> [AIM OF THE EXERCISE]
Copy out the records below exactly, beginning at the line that contains "has width=767, height=315." and ending after the line that contains "coord(60,108)".

> [DATA IN THIS EXERCISE]
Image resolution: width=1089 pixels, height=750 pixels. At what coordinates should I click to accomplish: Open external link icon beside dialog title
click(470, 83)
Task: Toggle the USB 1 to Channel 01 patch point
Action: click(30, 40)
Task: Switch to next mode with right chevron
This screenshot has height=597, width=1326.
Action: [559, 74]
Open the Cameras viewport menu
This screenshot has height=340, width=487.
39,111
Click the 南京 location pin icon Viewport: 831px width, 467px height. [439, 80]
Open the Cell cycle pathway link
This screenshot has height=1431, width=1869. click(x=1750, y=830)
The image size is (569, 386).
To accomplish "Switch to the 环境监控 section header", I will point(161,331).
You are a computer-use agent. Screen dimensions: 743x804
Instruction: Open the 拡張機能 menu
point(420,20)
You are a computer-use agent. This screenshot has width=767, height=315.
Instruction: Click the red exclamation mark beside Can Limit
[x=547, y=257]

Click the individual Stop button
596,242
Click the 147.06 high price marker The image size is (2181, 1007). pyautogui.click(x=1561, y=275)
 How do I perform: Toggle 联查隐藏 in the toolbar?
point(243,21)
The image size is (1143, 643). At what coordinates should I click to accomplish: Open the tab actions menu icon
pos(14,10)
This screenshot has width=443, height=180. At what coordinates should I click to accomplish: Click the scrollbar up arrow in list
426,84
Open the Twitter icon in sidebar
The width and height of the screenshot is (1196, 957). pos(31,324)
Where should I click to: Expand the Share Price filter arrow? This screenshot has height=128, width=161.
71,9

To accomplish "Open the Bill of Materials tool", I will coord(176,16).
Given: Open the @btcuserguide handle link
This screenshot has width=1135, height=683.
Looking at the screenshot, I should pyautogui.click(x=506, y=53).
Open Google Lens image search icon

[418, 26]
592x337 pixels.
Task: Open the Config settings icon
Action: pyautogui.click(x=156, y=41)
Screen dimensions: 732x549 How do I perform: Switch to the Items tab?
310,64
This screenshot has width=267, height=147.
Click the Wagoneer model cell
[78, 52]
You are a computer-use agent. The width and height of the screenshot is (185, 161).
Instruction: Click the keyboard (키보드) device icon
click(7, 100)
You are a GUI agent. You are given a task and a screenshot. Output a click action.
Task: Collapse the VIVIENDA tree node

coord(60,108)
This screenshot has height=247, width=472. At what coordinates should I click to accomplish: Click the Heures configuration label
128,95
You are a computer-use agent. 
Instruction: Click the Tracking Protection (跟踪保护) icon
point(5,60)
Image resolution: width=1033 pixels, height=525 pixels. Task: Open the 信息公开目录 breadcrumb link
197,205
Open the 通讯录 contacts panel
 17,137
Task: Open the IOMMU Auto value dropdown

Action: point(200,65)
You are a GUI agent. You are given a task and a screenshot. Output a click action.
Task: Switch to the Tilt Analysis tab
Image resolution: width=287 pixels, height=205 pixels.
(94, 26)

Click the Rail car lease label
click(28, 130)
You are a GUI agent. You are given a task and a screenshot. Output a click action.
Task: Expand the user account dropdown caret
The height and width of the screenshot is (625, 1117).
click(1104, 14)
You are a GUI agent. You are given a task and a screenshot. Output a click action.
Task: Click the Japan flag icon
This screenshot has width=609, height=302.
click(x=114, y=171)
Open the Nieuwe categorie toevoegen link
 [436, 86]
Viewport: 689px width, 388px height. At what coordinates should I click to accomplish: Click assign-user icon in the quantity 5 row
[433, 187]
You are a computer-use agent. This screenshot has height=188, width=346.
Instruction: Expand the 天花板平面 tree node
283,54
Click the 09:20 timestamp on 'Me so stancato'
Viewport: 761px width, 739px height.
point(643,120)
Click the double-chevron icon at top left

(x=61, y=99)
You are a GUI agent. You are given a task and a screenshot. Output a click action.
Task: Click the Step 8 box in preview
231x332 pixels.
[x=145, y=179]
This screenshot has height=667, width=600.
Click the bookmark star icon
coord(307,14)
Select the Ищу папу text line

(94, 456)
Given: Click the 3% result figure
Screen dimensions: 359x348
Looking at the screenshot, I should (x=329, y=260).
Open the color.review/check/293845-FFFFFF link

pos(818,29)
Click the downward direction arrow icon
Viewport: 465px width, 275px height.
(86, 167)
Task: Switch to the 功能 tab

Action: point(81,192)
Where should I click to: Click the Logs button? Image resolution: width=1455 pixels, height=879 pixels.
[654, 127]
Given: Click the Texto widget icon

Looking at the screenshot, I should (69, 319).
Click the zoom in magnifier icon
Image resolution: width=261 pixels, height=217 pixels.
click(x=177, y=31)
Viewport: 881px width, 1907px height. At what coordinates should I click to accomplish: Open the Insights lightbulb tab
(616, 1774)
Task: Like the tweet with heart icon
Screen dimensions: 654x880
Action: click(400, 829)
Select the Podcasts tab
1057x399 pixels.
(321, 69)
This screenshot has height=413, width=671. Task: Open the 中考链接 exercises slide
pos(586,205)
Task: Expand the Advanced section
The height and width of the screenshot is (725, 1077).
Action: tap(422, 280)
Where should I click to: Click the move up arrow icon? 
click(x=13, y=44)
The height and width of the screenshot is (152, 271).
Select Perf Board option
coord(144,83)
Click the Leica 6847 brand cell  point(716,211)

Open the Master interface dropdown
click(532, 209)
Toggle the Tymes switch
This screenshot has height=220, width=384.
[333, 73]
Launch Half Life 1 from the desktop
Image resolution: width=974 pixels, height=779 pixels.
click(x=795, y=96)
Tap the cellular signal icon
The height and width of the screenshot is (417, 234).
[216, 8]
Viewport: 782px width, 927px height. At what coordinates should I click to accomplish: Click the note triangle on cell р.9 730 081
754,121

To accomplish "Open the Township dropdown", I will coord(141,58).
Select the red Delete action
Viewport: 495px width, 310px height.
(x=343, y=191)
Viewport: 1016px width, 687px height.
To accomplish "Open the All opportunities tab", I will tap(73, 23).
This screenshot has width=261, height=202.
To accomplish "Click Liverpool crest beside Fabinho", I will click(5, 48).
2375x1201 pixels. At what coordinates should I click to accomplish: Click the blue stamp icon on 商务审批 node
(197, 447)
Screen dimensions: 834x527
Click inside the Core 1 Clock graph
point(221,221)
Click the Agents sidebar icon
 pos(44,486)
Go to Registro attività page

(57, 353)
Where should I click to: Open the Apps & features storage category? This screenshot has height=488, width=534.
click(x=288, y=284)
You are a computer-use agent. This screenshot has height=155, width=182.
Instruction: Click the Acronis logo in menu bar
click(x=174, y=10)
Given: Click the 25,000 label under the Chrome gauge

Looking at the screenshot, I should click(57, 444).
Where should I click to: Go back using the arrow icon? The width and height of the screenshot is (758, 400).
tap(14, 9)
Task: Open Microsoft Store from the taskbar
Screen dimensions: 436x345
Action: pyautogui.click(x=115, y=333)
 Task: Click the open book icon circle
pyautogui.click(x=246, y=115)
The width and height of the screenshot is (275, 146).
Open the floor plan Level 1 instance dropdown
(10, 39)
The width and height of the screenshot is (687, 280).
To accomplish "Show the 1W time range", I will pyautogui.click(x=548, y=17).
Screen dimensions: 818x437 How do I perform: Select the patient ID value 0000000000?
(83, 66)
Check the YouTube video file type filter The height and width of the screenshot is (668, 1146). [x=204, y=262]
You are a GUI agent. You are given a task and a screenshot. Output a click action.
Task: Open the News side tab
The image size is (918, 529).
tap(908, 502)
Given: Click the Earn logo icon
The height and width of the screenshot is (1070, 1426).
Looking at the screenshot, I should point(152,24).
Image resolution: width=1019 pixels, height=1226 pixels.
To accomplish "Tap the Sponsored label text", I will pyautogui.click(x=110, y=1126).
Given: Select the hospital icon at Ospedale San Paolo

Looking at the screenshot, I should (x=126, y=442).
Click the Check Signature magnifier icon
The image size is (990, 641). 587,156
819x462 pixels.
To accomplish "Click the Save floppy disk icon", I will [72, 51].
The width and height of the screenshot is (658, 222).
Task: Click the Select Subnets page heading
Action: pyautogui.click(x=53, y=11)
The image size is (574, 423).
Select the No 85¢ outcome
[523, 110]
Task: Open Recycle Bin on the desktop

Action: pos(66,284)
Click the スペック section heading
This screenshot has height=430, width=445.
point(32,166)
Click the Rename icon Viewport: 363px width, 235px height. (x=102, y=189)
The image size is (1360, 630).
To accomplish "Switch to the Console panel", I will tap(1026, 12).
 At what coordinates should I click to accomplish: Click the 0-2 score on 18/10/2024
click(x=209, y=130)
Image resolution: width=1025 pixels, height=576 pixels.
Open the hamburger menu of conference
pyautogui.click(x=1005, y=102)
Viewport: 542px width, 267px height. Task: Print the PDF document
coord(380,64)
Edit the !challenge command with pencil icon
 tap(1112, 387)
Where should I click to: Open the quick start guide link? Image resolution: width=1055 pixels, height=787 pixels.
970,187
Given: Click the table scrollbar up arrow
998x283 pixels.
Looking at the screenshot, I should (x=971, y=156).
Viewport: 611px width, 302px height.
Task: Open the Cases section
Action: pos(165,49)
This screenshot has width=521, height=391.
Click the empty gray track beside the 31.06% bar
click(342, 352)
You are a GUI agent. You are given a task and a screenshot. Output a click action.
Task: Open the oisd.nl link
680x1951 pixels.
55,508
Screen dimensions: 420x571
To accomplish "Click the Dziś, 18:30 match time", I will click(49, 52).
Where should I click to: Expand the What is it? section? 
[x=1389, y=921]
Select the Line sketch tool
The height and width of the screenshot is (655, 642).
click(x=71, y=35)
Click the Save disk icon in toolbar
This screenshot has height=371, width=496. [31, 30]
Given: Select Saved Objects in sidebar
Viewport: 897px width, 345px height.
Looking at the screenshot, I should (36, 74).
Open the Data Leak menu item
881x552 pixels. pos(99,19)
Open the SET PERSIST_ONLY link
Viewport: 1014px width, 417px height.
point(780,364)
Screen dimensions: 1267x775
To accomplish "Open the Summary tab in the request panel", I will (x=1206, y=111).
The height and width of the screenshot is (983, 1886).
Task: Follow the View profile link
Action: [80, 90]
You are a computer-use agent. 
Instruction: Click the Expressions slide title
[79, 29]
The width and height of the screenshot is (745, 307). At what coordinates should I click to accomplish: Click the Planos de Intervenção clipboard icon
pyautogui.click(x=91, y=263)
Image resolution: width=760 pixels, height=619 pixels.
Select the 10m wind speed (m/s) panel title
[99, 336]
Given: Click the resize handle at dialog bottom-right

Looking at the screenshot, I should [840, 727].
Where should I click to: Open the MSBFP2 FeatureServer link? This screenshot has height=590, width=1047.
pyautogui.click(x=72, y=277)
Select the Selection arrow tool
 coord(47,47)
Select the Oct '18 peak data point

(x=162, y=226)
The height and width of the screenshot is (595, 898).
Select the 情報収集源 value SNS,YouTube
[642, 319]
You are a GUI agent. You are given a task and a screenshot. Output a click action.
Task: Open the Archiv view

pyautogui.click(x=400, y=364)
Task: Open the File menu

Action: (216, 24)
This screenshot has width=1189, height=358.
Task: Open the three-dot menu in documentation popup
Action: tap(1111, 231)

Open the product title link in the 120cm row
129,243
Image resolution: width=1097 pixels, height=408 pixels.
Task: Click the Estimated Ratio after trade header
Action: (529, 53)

> [WRITTEN RESPONSE]
You are a computer-use agent. This screenshot has width=767, height=315.
Instruction: Click the red exclamation mark beside Can Limit
[x=547, y=257]

Click the individual Stop button
596,242
Click the 147.06 high price marker The image size is (2181, 1007). pyautogui.click(x=1561, y=275)
 How do I perform: Toggle 联查隐藏 in the toolbar?
point(243,21)
The image size is (1143, 643). At what coordinates should I click to accomplish: Open the tab actions menu icon
pos(14,10)
This screenshot has width=443, height=180. At what coordinates should I click to accomplish: Click the scrollbar up arrow in list
426,84
Open the Twitter icon in sidebar
The width and height of the screenshot is (1196, 957). pos(31,324)
Where should I click to: Expand the Share Price filter arrow? This screenshot has height=128, width=161.
71,9

To accomplish "Open the Bill of Materials tool", I will coord(176,16).
Given: Open the @btcuserguide handle link
This screenshot has width=1135, height=683.
Looking at the screenshot, I should pyautogui.click(x=506, y=53).
Open Google Lens image search icon

[418, 26]
592x337 pixels.
Task: Open the Config settings icon
Action: pyautogui.click(x=156, y=41)
Screen dimensions: 732x549 How do I perform: Switch to the Items tab?
310,64
This screenshot has width=267, height=147.
Click the Wagoneer model cell
[78, 52]
You are a computer-use agent. The width and height of the screenshot is (185, 161).
Instruction: Click the keyboard (키보드) device icon
click(7, 100)
You are a GUI agent. You are given a task and a screenshot. Output a click action.
Task: Collapse the VIVIENDA tree node

coord(60,108)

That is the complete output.